Through years of consistent effort, Paul Nowak has developed a modern three-dimensional computational physics capability that has significantly redefined the simulation approach to nuclear weapons design and assessment, as used in the annual assessment review and in developing options for future life-extension programs. This capability combines improved physics fidelity with a computational efficiency that allows routine use on massively parallel supercomputers.

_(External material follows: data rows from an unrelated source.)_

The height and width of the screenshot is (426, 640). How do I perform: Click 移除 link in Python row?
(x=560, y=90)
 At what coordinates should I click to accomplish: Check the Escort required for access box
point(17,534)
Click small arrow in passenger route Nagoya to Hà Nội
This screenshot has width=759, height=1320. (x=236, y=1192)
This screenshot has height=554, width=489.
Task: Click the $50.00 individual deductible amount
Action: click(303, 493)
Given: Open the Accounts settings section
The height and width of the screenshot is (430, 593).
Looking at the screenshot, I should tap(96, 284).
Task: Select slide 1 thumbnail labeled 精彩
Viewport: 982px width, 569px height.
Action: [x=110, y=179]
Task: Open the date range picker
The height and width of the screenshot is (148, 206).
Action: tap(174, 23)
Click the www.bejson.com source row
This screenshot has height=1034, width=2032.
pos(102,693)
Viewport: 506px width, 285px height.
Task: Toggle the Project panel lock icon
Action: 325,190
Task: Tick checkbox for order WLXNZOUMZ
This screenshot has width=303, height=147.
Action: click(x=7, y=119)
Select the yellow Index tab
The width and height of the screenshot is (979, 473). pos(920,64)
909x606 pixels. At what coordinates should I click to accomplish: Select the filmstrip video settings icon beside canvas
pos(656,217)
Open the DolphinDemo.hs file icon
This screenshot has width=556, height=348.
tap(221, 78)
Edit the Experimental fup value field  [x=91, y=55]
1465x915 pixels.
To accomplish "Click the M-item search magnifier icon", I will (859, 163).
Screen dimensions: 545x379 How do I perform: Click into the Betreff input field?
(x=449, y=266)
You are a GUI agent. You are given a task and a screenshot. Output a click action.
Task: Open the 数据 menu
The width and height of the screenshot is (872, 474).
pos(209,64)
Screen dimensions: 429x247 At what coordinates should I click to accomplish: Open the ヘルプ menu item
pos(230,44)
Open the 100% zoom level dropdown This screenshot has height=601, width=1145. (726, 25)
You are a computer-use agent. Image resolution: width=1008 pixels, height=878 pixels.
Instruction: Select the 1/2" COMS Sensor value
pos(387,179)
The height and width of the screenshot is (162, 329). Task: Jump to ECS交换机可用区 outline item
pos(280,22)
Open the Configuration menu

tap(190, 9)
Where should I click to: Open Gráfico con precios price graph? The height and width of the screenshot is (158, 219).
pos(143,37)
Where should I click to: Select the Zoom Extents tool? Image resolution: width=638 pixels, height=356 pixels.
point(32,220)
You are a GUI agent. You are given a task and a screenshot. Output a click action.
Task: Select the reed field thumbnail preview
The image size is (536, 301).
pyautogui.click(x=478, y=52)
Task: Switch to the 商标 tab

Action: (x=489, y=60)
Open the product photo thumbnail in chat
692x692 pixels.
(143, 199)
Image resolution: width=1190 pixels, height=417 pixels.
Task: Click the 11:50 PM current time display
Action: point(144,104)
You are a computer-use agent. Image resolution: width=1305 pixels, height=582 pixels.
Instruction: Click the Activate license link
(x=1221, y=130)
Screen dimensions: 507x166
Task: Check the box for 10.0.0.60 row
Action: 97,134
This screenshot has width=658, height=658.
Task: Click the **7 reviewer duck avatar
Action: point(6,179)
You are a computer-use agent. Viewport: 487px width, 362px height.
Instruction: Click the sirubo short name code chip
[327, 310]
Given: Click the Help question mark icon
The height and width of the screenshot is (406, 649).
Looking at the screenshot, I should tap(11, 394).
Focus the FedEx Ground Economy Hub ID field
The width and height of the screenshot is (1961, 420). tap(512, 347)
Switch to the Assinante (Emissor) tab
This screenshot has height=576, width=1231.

Over the last three decades, Wigbert Siekhaus has developed a complete and comprehensive model of the aging behavior of a major component in the detonation system used in Lawrence Livermore and Los Alamos nuclear explosives. Documentation of this extensive work was completed in 2012. His results aided the decision-making process behind the forwarding of a Livermore weapon system for consideration as the warhead in the proposed long-range stand-off weapon. The corrosion of gold wires by lead–tin–indium solders has been a potential source of performance degradation in detonators since the early days of the Manhattan Project. It also is a source of concern for electronic components fielded in long-duration space missions supported by NASA.


A team of researchers led by Andreas Kemp received a 2014 Leadership Computing Challenge Award from DOE’s Office of Advanced Scientific Computing Research (ASCR) to further pursue the study of short-pulse laser interactions with solid-density plasmas using supercomputer simulations. The research project entitled “Laser-Driven Relativistic Electron Beam Filamentation in Solids” was awarded 30 million central-processing-unit hours on the Titan Cray XK7 supercomputer at Oak Ridge National Laboratory, the world’s second fastest supercomputer. The ASCR Leadership Computing Challenge Awards provide large computing time allocations on leadership-class supercomputer systems for projects of interest to DOE. The award will allow for large-scale simulations to be performed in support of Kemp’s 2012 DOE Early Career Research Program Award. This computer modeling work applies high-energy-density laser physics (HEDLP) to such astrophysical problems as gamma-ray bursts and the origin of cosmic rays. Other applications range from fusion energy to the controlled amplification of desirable radiation or particle beams of interest for possible medical use. Computer modeling is essential to the design and interpretation of experiments in HEDLP.